Idea slow life przelana na kartki. Weź książkę „Pieszo i beztrosko” i idź na spacer
20 czerwca, 2019
Islandzka Superwoman ratuje świat. „Kobieta idzie na wojnę” w kinach
21 czerwca, 2019

Aktorskie osobowości i śmiech aż do łez. Brawurowe „Oszustki” już w kinach

W parę „Oszustek” wcielają się Anne Hathaway i Rebel Wilson (fot. mat. pras.)

Najpierw była znakomita „Opowieść do poduszki” z Davidem Nivenem i Marlonem Brando, potem nie mniej zabawni „Parszywi dranie” z Michaelem Cainem i Stevem Martinem. Oba te filmy to dziś klasyka komedii. Teraz do tematu oszukiwania bogatych przez mniej zamożnych, za to uroczych i sprytnych, podszedł Chris Addison, doświadczony brytyjski twórca telewizyjny i aktor komediowy, debiutujący jako reżyser na dużym ekranie. Jego „Oszustki” odwracają klasyczny schemat, bo tym razem to kobiety, w które wcielają się Anne Hathaway i Rebel Wilson rywalizują o względy młodego milionera.

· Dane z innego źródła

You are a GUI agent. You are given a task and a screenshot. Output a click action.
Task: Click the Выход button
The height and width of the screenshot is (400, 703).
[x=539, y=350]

Przedmiotem zabiegów, a zarazem obiektem rywalizacji dwóch sprytnych oszustek, zarabiających na życie wyłudzaniem pieniędzy od zamożnych mężczyzn, staje się młody milioner, twórca popularnej aplikacji – Thomas. W tej roli Alex Sharp pamiętany z „Jak rozmawiać z dziewczynami na prywatkach”, a scenerią ich brawurowej szarży jest bajkowa, pełna słońca i luksusu Riwiera Francuska.

Anne Hathaway dostrzegła w relacji obu bohaterek znany literacki i kulturowy motyw. Cała rzecz przypomina nieco „My Fair Lady”. Sądzę, że zawiera też pewną przekonującą myśl: bardzo chcemy w swym życiu głębokich zmian, ale na koniec bywamy najszczęśliwsi tacy, jakimi byliśmy wcześniej – podkreśla aktorka.

(fot. mat. pras.)

Dwie obrotne kobiety puszczają facetów z torbami

Dla Rebel Wilson to był pierwszy raz w życiu, gdy musiała kogokolwiek oszukać. – W prawdziwym życiu nigdy nikogo nie oszukałam. Dokonałam tego dopiero w filmie. Nasz film to opowieść o pewnej oszustce – kobiecie z klasą, granej przez Anne Hathaway, którą los styka z oszustką o wiele skromniej sytuowaną. I obie mocno dokazują na południu Francji – mówi Wilson, znana przede wszystkim z kapitalnego występu w „Druhnach”.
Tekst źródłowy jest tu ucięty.